* [Фрагмент текста]
---*---

В сентябре, вспоминает Мария Тепляшина, Нева, которая протекала неподалеку от деревни, была красной от крови, тогда шли бои возле Дубровки. На «Невском пятачке» только осенью 1941 года убито и ранено было более 60 тысяч солдат. Это была попытка прорвать блокаду, к сожалению, в то время безуспешная.

- Тогда диверсантов часто ловили, - говорит женщина. - Однажды они подожгли продовольственные склады неподалеку от нас. Так сахар тогда рекой тек, расплавился от жара. Ну, конечно, много других продуктов сгорело. Вот после этого и начался у нас настоящий голод.

И все же семья Пукки выжила. А весной 1942 года их ждала эвакуация.

В СИБИРЬ

- Переправляли нас ночью на полуторках через Ладожское озеро, - рассказывает Мария Матвеевна. - Страшно было очень. Сколько там народа на Ладоге погибло! Днем ехать нельзя, немцы с самолетов бомбили, поэтому только ночью. Посадили нас в машины, еще и вещи с нами, по 20 килограммов на человека разрешалось, поэтому теснота страшная. Водитель очень внимательно ехал, ведь страшно попасть в полынью. Переехали на тот берег, нас сразу стали кормить гречневой кашей, некоторые тут же и умирали. С голода нельзя много есть давать. Ну а затем сказали, что отправляют в Сибирь, нам-то что главное, чтоб хлеб был.

---*---

* [Задание 1]
Проверьте, согласуются ли с отрывком о блокаде три утверждения: (a) попытка прорвать блокаду в то время оказалась успешной; (b) после переправы людей сразу стали кормить гречневой кашей; (c) каждому человеку разрешалось взять с собой по 30 килограммов вещей. Для каждого ответьте «да» или «нет» и приведите дословно слова из отрывка, которые это решают.
* [Задание 2]
Продолжите отрывок о блокаде, начав сразу после его последнего предложения.

* [Записи набора данных]
---*---

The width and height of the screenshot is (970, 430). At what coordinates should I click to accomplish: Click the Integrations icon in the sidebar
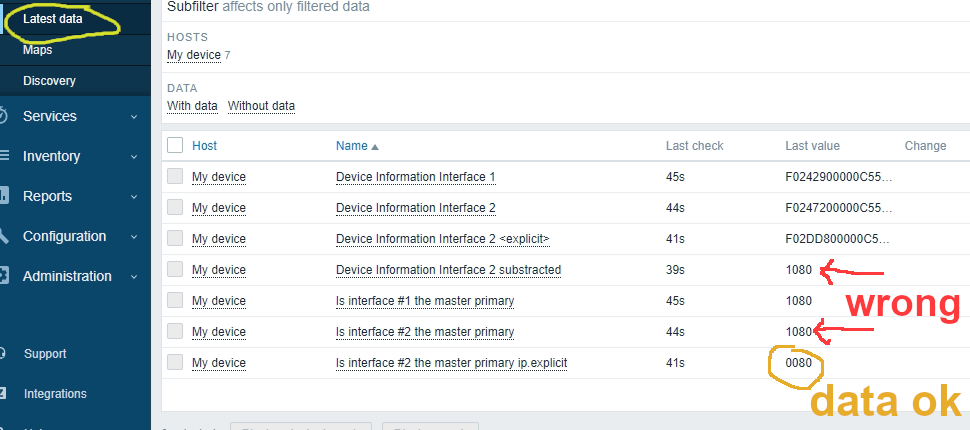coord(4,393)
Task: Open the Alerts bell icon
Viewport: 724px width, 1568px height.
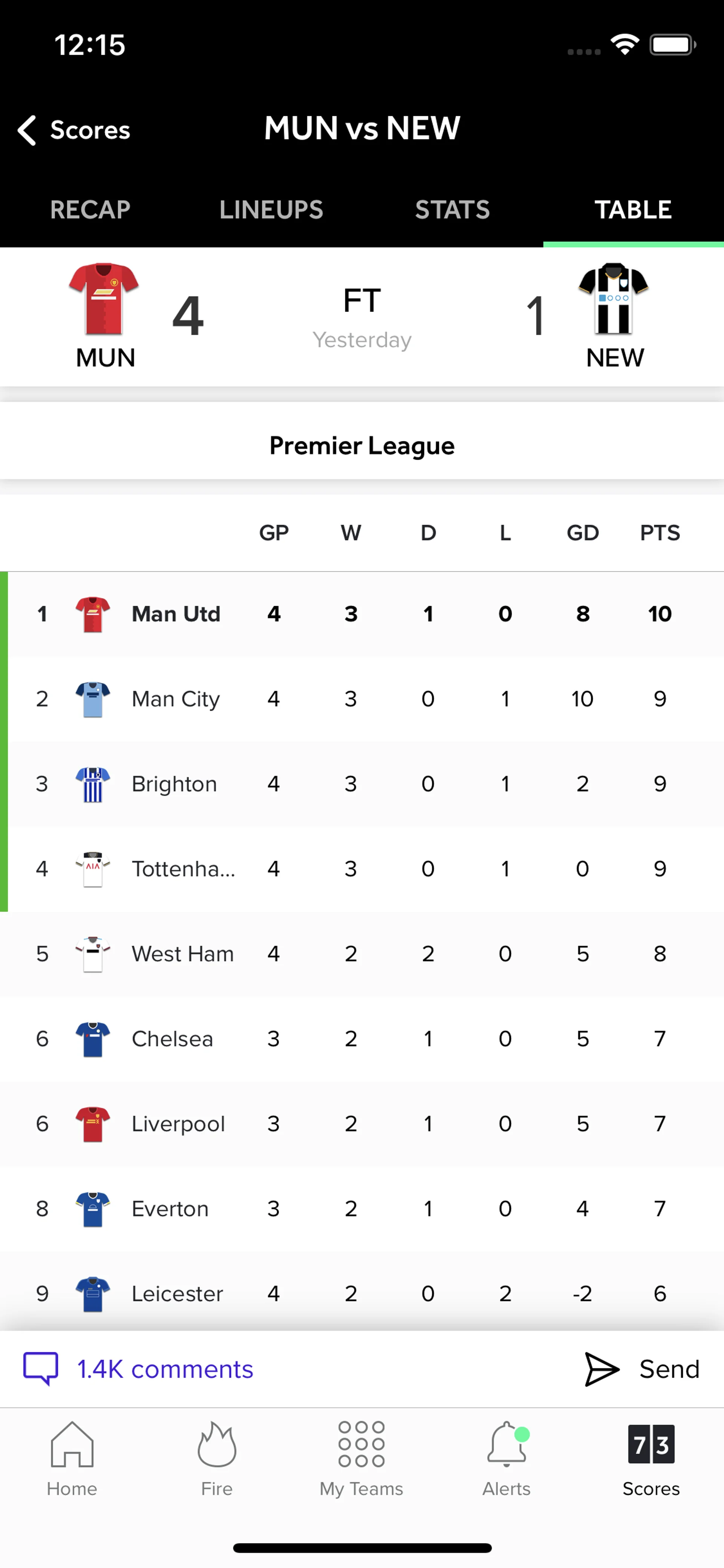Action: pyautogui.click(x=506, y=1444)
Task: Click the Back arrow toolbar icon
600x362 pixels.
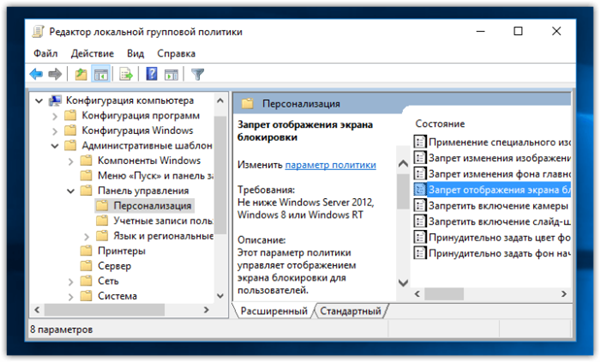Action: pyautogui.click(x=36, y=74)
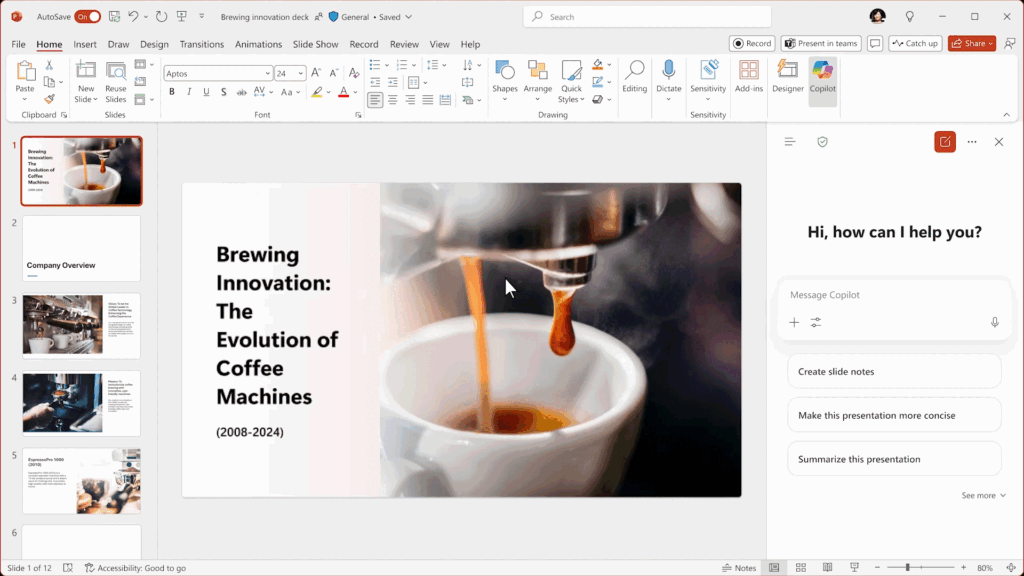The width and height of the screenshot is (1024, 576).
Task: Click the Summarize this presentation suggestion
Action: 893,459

---*---

* [Ответ 1]
(a) Нет: «Это была попытка прорвать блокаду, к сожалению, в то время безуспешная».
(b) Да: «Переехали на тот берег, нас сразу стали кормить гречневой кашей».
(c) Нет: «по 20 килограммов на человека разрешалось».

* [Ответ 2]
Здесь надо сделать небольшое отступление. Хотя Мария Матвеевна ни словом не упомянула об этом, но многочисленная семья Пукки не эвакуировалась властями, а депортировалась. Весной 1942 года по решению властей почти все оставшееся финское население блокадной территории должно было быть вывезено на Большую землю. Обоснование стандартное для того времени, и основывалось на Указе Президиума Верховного Совета СССР от 22 июня 1941 года «О военном положении», предоставлявшем военным властям право «воспрещать въезд и выезд в местности, объявленные на военном положении, или из отдельных её пунктов лиц, признанных социально опасными как по своей преступной деятельности, так и по связям с преступной средой».

Впрочем, думается, для финнов в тот момент это был лучший выход. Они были спасены от голода, причем, в отличие от обычных эвакуированных, им разрешалось взять с собой гораздо больше вещей. Да, после войны были проблемы, люди не могли вернуться в родные дома, но сколько ленинградцев за годы блокады вовсе умерло в своих домах, не имея возможности выбраться на Большую землю!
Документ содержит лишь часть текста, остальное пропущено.